Баба Катя добросовестно вспоминает, но все ее пропорции только горстками и стаканчиками измеряются. Ей и слов-то не хватает, руки сами разговаривают, бросают горстки того-другого, месят невидимое тесто.

– Вот теперь и вбивай туда мучку-то, и вбивай, пока тесто не выйдет.

– А как понять, что уже вышло тесто?

– А вот как стало такое, как тельце, живенькое, тепленькое. Его за краешек возьмешь – оно колобочком все и подымется! Вот тебе и тесто готово! Теперь его, тестечко, перекрести, поцелуй, да и пускай себе в теплом месте подходит.

– А зачем его целовать? – удивляется Коля.

– Да как же! Живое ж! Растет, дышит, ласку чувствует. Это ведь Царь наш небесный так Адама делал: месил глинушку, месил, может, и еще чего добавлял. А потом, как замесил, так дыхнул на его с лаской – вот и вышел человек.

Мама рассмеялась, как девочка, на ноги вскочила и обняла бабу Катю крепко-крепко.

Утром, едва забрезжило, поднялись. Пока мама подогревала на плитке молоко, чтобы не возиться с печкой, влетела бабка Нина, схватила один из чемоданов у дверей и крикнула маме на ходу:

– Я вам до остановки донесу, чего мне порожняком бегать, мне все равно в правление надо. У Любы-почтальонши поставлю.

И след ее простыл. Мама только руками развела.
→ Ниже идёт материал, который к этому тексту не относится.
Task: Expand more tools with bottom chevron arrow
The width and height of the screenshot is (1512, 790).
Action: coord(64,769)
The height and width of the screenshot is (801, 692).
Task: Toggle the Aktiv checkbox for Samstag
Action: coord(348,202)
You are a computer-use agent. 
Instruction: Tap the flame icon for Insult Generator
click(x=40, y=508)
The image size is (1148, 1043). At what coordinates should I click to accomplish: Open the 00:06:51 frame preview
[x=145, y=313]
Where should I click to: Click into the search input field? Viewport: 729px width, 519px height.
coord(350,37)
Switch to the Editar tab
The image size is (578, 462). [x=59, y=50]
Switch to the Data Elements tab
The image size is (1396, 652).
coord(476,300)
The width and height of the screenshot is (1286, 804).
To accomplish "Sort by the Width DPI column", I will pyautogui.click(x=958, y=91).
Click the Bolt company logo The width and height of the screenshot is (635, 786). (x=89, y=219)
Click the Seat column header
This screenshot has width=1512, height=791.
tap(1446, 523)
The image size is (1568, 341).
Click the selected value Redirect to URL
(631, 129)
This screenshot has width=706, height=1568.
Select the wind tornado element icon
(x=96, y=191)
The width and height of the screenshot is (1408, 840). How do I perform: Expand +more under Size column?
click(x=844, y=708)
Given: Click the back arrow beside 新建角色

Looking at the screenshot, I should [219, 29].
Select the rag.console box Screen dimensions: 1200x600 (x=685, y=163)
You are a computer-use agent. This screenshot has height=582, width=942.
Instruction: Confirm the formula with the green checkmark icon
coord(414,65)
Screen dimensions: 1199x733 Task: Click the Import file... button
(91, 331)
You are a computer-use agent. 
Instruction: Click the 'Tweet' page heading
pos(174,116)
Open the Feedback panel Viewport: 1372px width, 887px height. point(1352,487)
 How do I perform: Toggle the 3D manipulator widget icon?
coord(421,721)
Зашаркала в сенях баба Катя, вошла, опять обняла всех и зашмыгала носом:

– Собрались… Ну-ну… Сядем, посидим на дорожку.

Все послушно присели. Коля обвел глазами весь этот ветхий и уютный мир, где ему было так хорошо, и сердце сжалось.

И пошли. Коля с чемоданом, рюкзаком и сумкой. Мама с двумя ведрами. Баба Катя с тремя котомками. А девчонки вприпрыжку впереди.

Вера Ивановна махнула им с крыльца рукой и долго смотрела вслед.

В Красавине, на автобусной остановке, баба Катя заволновалась, засуетилась, побежала на почту. Вернулась с чемоданом, заговорила, замахала ручками, беспрестанно оглядывалась и здоровалась со всеми подряд, а потом торопилась объяснить маме:

– Шурку Бойцову-то помнишь? Мать у нее фелшером была. Ну Марья-то, всем вам уколы делала, помнишь? А это Шурка, трое детей у нее, муж на грузовике шоферит. Михал Петрович, доброго утра… Михал Петровича помнишь, буалтера-то?

Когда подошел автобус, баба Катя совсем растерялась, забегала с вещами. Мама пыталась поцеловать ее на прощание, а она все вырывалась и опять хваталась за вещи. Наконец двери автобуса закрылись. Лицо у бабы Кати за окном сморщилось, глаза часто-часто заморгали. И Коля, глядя назад, сколько удалось шею повернуть, видел, как рука ее перекрестила увозящий их автобус.